Fisher: For broad minds and souls

School of Fisher

A university is supposed to teach its students to be educated citizens, to prepare them to participate among the world’s leading minds. There’s a problem, though. Universities create new fields of study without expanding the breadth of undergraduate education in turn. Students may be very well versed in one field, but the typical undergraduate’s general knowledge can be surprisingly slim.

Universities used to require that all students learn virtually the same things. In 1828, Yale published a “Report on the Course of Instruction.” The curriculum ranged from Homer to Euclid to Horace. Seniors read contemporary theologian William Paley. Universities around the country emulated Yale.

To be sure, such a course of study would not suffice today. Now undergraduates narrow their studies so dramatically that one could quite easily graduate without ever reading a word of Homer or Shakespeare, learning calculus, or both. One must study broadly, not just to be well-rounded, but also to have a real presence in any corner of the thinking world. Disciplines interact. Darwin and Heisenberg exploded the boundaries of literature nearly as much as Milton and Wordsworth. To understand one’s world, everyone must have at least some knowledge of recent scientific advances. Science means nothing out of its social context, so a chemist should study history, politics and literature if his work is to be anything more than an intellectual game.

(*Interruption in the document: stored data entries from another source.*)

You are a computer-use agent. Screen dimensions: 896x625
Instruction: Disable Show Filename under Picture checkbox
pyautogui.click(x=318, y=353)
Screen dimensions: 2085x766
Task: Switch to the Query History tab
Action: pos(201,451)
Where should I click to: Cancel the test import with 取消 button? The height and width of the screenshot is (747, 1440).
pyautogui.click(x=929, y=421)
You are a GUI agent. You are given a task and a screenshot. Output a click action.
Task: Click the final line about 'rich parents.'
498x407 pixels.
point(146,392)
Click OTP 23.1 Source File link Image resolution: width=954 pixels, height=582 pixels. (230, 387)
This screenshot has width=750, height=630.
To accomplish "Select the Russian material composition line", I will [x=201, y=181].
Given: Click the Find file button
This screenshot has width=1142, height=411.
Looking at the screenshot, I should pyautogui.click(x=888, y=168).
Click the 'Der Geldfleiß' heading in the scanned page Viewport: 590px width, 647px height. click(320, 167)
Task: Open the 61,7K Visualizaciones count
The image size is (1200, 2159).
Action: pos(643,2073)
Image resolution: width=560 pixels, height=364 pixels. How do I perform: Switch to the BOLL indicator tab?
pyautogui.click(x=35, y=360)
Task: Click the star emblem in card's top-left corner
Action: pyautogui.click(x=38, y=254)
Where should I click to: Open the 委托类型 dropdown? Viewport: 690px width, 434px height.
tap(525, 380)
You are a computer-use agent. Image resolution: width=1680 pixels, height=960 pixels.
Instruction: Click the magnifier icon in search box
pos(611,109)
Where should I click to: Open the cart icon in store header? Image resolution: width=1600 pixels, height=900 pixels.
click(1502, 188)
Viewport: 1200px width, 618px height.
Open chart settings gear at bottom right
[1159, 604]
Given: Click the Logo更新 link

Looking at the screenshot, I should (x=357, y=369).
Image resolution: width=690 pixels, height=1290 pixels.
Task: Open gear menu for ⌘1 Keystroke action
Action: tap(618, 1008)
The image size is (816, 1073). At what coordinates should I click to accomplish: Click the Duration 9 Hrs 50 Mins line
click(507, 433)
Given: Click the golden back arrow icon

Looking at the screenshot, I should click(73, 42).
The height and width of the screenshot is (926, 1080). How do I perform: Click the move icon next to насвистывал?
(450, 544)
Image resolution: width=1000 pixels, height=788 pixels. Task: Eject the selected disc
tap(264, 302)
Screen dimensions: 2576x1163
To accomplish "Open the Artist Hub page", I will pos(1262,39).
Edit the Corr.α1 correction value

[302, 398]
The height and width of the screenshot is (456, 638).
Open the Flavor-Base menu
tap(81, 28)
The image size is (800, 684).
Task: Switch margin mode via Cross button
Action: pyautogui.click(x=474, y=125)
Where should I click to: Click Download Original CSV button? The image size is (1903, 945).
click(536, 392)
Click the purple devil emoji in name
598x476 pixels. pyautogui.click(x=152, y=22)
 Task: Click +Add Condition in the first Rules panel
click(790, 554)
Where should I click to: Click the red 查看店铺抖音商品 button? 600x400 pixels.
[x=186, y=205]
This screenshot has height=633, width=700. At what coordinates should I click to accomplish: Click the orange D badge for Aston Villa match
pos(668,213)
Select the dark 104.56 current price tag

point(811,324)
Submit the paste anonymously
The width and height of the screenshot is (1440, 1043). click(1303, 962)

After college, specialization is required. But here, for four years, we find an opportunity to explore. Distributional requirements are not enough. One can very easily take Ichthyology and never learn the slightest thing about the sciences that play a major role in the world; avoiding any history or English class is still easier.

Nor is it enough to endow students with skills, as Yale’s skills requirements suggest. In fact, skills, at least for these four years, should be frowned upon. Those can come later. Although I briefly considered applying for Yale’s Teacher Preparation program, I was happy to see it disbanded. So, too, do I object to majors in engineering and art. The undergraduate years should not be the time for pre-professional studies of any kind.

Considering the pathetic quality of American high schools at large, it is essential that college students study widely. More Americans than ever are going to college, so high schools are no longer the final stage of schooling for as many students. And the process of growing up has been prolonged. All these are reasons why college students should slow down, hold back — just for a little longer — their very specific curiosity, and work towards a grounding that will later underpin those specialized studies.

Although I was shocked to realize just how onerous a major is — is this really the liberal arts education I was promised? — I’ll grant that the idea of a major is not going away. Students will know one chosen field more deeply than any other. But there should be more room for the generalist — and perhaps everyone should be a bit more of a generalist.

The problem isn’t a lack of curiosity or an estrangement of today’s youth; in fact, it’s just the opposite. We are so eager to play a significant role, to meet the expectations of our elders and ourselves, that we fail to build up the necessary foundation. We need administrators, parents and teachers to force us to slow down and learn what we may think is beneath us.

As it did in 1828, Yale should take the lead to reform undergraduate curricula. We should have content requirements. Yale could require students take a certain number of survey courses in history, literature, and some sort of science or math.

I took a class in high school called Great Ideas in Mathematics. It was no gut, but the class focused on the beauty and importance of math throughout history. That class instilled in me a lifelong passion for math — infinitely more than Yale’s Math 120, which proved the subject can also be tedious and boring. With rigorous, broad classes like Great Ideas in all disciplines, Yale would teach its students to feast on ideas of every flavor.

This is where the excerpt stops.